Give him an inch and he'll take a metre


Mocking Jacob Rees-Mogg for his style guide to staff in his new office is fun, and very easy to do, but probably only encourages him.  It’s almost as though he is inviting people to continue to refer to him as the member for the eighteenth century; for him, living in the past is a badge of honour rather than a criticism.  His insistence on the use of imperial measures, though, is more than mere eccentricity – it is potentially dangerous.
The UK formally adopted metric measures in 1965 (pre-dating, and nothing to do with, membership of the EEC/EU), which means that those of us educated during the 1950s and 1960s were initially taught in imperial and subsequently in metric.  It also means that any child receiving the majority of his or her education after 1965 – so born after around 1960, and therefore currently sixty years old or younger – would have been largely or even exclusively taught to measure distances, weights and volumes in metric units.  I don’t know what the age profile of the staff is in his new office, but given the demographic in the population and the traditional ability of civil servants to retire before state pension age, I’d bet that there are very few for whom use of imperial measures will be entirely natural.  He is effectively asking anyone writing a report for his eyes to ‘translate’ all measurements to a system which has barely been taught in schools (although perhaps Eton is an exception?) for the best part of half a century.
The potential consequences for the Leader of the House of Commons are probably not as significant as the loss of a Mars probe by NASA, but it’s almost guaranteed that the enforced translation of quantities into an antiquated system of measures with which most people are no longer familiar will lead to a misunderstanding sooner or later.  There are good reasons for standardising on a single system of measurement, and none at all for insisting on a different one.  Unless, that is, you consider that the determination of an individual to live 300 years in the past constitutes good reason for anything.

Friday 26 July 2019

Meaningless rhetoric can have consequences


According to the new Prime Minister, the UK after Brexit and under his leadership will become the greatest place on earth.  It’s the sort of rhetoric which so easily trips off his tongue, but it’s ultimately a meaningless turn of phrase.  It’s impossible to define any criteria for judging the truth of otherwise of any claim to be the ‘greatest’, and it inevitably comes down to a subjective view.  What he means by it is that he wants all the people of the UK to believe that the UK is the greatest – and, of course, that he has made it so.  The parallel with Trump is an obvious one, and the two men also share a passion for untruth in pursuit of their goal of making people believe.  And it’s in line with his apparent approach to Brexit – we only need to believe strongly enough, and we can make things work.
Now there’s nothing at all wrong with people taking a certain amount of pride in their country’s achievements, whether on the field of sport or in any other field, although it’s a good deal healthier if such pride is occasionally tempered by regret or even shame at the bad things done in our name.  And that’s the sort of country that I want to live in; one which acknowledges its past both good and bad and recognises its collective failures as well as its collective successes; one which co-operates and works with others rather than trying always to compete with them.  But I neither want nor need to believe that my country (however defined) is the ‘greatest’ or best, let alone set out to compete with anyone else for the title.  The history of people or countries who believe that they are the greatest is not exactly a happy one.

**WRITTEN REQUEST 1**
Copy the text, starting at "Friday 26 July" and ending at "make things work.".
The entries that come next are unrelated to the text.

**ROWS**

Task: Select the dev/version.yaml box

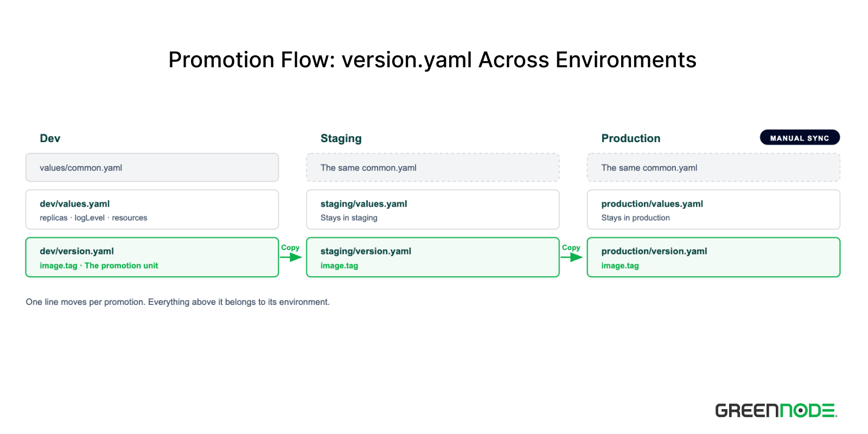Action: [x=152, y=257]
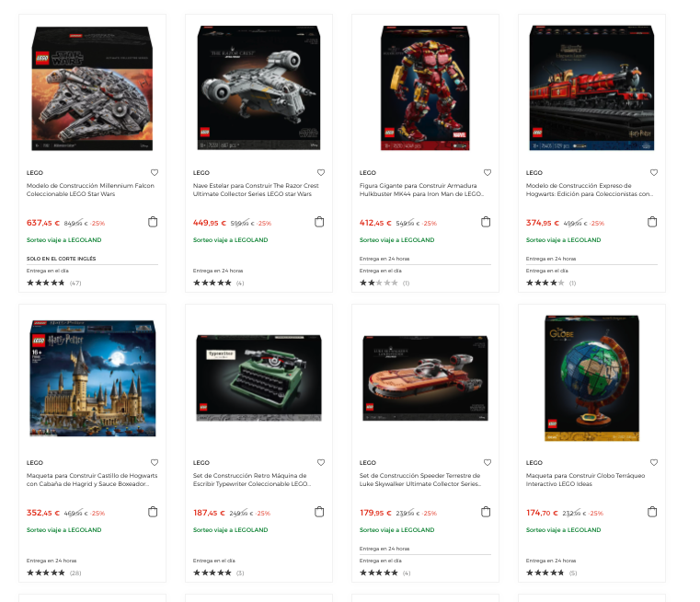Image resolution: width=700 pixels, height=602 pixels.
Task: Click heart icon on Hulkbuster MK44 product
Action: [x=488, y=172]
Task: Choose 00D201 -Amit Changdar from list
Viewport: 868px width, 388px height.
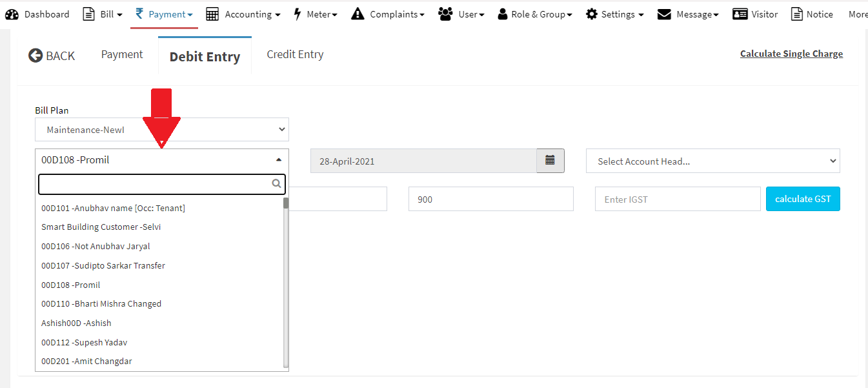Action: click(x=86, y=362)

**WRITTEN REQUEST 2**
Rewrite all of the entries above with "Viewport" changed to "Window" and nothing else altered. Omit the pictures from your answer.

**CORRECT ANSWER 1**
Friday 26 July 2019

Meaningless rhetoric can have consequences


According to the new Prime Minister, the UK after Brexit and under his leadership will become the greatest place on earth.  It’s the sort of rhetoric which so easily trips off his tongue, but it’s ultimately a meaningless turn of phrase.  It’s impossible to define any criteria for judging the truth of otherwise of any claim to be the ‘greatest’, and it inevitably comes down to a subjective view.  What he means by it is that he wants all the people of the UK to believe that the UK is the greatest – and, of course, that he has made it so.  The parallel with Trump is an obvious one, and the two men also share a passion for untruth in pursuit of their goal of making people believe.  And it’s in line with his apparent approach to Brexit – we only need to believe strongly enough, and we can make things work.

**CORRECT ANSWER 2**
Task: Select the dev/version.yaml box

Action: [x=152, y=257]
Image resolution: width=700 pixels, height=602 pixels.
Task: Click heart icon on Hulkbuster MK44 product
Action: [x=488, y=172]
Task: Choose 00D201 -Amit Changdar from list
Window: 868px width, 388px height.
Action: click(x=86, y=362)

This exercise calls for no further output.